[SUPPLIED DATA]
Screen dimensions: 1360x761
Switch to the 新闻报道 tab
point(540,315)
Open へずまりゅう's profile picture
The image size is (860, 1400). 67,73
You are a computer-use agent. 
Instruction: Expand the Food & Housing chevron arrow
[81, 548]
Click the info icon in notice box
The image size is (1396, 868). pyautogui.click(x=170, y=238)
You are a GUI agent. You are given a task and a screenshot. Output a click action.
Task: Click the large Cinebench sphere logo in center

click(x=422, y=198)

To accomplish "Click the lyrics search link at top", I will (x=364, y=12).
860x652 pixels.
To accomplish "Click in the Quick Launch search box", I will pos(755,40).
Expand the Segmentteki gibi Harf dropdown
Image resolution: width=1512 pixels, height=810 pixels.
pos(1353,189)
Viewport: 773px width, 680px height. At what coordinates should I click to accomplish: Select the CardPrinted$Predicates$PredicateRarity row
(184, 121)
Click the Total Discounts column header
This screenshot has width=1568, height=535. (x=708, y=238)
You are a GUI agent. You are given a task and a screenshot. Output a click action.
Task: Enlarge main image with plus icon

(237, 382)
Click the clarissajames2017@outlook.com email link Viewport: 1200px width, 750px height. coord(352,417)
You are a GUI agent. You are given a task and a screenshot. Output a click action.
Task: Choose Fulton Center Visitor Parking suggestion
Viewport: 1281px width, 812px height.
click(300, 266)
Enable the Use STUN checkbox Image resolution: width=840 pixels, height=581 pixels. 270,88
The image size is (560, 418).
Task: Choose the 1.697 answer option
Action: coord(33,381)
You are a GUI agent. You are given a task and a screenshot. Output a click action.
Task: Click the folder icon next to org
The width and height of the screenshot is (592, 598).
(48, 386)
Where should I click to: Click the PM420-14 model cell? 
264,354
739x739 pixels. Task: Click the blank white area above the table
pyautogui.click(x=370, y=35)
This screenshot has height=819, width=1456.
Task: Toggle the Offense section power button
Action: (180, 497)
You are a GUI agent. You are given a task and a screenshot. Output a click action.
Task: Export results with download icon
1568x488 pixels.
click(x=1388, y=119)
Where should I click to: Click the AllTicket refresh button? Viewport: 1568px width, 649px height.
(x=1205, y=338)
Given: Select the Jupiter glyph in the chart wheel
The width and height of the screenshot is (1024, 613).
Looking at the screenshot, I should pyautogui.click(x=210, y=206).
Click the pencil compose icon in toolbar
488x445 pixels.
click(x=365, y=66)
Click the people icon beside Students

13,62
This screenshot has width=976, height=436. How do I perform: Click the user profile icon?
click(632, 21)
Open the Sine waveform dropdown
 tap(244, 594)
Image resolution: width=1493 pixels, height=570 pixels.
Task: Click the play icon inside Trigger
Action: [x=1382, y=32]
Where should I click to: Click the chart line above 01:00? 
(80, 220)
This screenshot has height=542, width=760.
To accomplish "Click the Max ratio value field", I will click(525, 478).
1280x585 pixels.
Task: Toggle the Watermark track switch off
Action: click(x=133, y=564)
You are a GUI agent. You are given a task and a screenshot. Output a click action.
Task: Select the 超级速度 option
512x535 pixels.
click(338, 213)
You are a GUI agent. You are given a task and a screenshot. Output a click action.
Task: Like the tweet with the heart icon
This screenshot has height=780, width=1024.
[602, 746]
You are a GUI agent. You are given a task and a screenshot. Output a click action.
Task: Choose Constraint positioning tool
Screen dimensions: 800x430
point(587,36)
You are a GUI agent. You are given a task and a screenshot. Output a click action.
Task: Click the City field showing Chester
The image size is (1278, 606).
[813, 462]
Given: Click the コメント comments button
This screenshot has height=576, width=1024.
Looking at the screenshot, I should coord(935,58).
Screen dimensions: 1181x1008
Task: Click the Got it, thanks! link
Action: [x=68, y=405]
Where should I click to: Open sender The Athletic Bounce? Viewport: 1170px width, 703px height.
[/SUPPLIED DATA]
◆ PROBLEM DESCRIPTION:
Every record must be output again with its wording unchanged.

◆ ANSWER SPACE:
Screen dimensions: 1360x761
Switch to the 新闻报道 tab
point(540,315)
Open へずまりゅう's profile picture
The image size is (860, 1400). 67,73
You are a computer-use agent. 
Instruction: Expand the Food & Housing chevron arrow
[81, 548]
Click the info icon in notice box
The image size is (1396, 868). pyautogui.click(x=170, y=238)
You are a GUI agent. You are given a task and a screenshot. Output a click action.
Task: Click the large Cinebench sphere logo in center

click(x=422, y=198)

To accomplish "Click the lyrics search link at top", I will (x=364, y=12).
860x652 pixels.
To accomplish "Click in the Quick Launch search box", I will pos(755,40).
Expand the Segmentteki gibi Harf dropdown
Image resolution: width=1512 pixels, height=810 pixels.
pos(1353,189)
Viewport: 773px width, 680px height. At what coordinates should I click to accomplish: Select the CardPrinted$Predicates$PredicateRarity row
(184, 121)
Click the Total Discounts column header
This screenshot has width=1568, height=535. (x=708, y=238)
You are a GUI agent. You are given a task and a screenshot. Output a click action.
Task: Enlarge main image with plus icon

(237, 382)
Click the clarissajames2017@outlook.com email link Viewport: 1200px width, 750px height. coord(352,417)
You are a GUI agent. You are given a task and a screenshot. Output a click action.
Task: Choose Fulton Center Visitor Parking suggestion
Viewport: 1281px width, 812px height.
click(300, 266)
Enable the Use STUN checkbox Image resolution: width=840 pixels, height=581 pixels. 270,88
The image size is (560, 418).
Task: Choose the 1.697 answer option
Action: coord(33,381)
You are a GUI agent. You are given a task and a screenshot. Output a click action.
Task: Click the folder icon next to org
The width and height of the screenshot is (592, 598).
(48, 386)
Where should I click to: Click the PM420-14 model cell? 
264,354
739x739 pixels. Task: Click the blank white area above the table
pyautogui.click(x=370, y=35)
This screenshot has height=819, width=1456.
Task: Toggle the Offense section power button
Action: (180, 497)
You are a GUI agent. You are given a task and a screenshot. Output a click action.
Task: Export results with download icon
1568x488 pixels.
click(x=1388, y=119)
Where should I click to: Click the AllTicket refresh button? Viewport: 1568px width, 649px height.
(x=1205, y=338)
Given: Select the Jupiter glyph in the chart wheel
The width and height of the screenshot is (1024, 613).
Looking at the screenshot, I should pyautogui.click(x=210, y=206).
Click the pencil compose icon in toolbar
488x445 pixels.
click(x=365, y=66)
Click the people icon beside Students

13,62
This screenshot has width=976, height=436. How do I perform: Click the user profile icon?
click(632, 21)
Open the Sine waveform dropdown
 tap(244, 594)
Image resolution: width=1493 pixels, height=570 pixels.
Task: Click the play icon inside Trigger
Action: [x=1382, y=32]
Where should I click to: Click the chart line above 01:00? 
(80, 220)
This screenshot has height=542, width=760.
To accomplish "Click the Max ratio value field", I will click(525, 478).
1280x585 pixels.
Task: Toggle the Watermark track switch off
Action: click(x=133, y=564)
You are a GUI agent. You are given a task and a screenshot. Output a click action.
Task: Select the 超级速度 option
512x535 pixels.
click(338, 213)
You are a GUI agent. You are given a task and a screenshot. Output a click action.
Task: Like the tweet with the heart icon
This screenshot has height=780, width=1024.
[602, 746]
You are a GUI agent. You are given a task and a screenshot. Output a click action.
Task: Choose Constraint positioning tool
Screen dimensions: 800x430
point(587,36)
You are a GUI agent. You are given a task and a screenshot. Output a click action.
Task: Click the City field showing Chester
The image size is (1278, 606).
[813, 462]
Given: Click the コメント comments button
This screenshot has height=576, width=1024.
Looking at the screenshot, I should coord(935,58).
Screen dimensions: 1181x1008
Task: Click the Got it, thanks! link
Action: [x=68, y=405]
Where should I click to: Open sender The Athletic Bounce? Viewport: 1170px width, 703px height.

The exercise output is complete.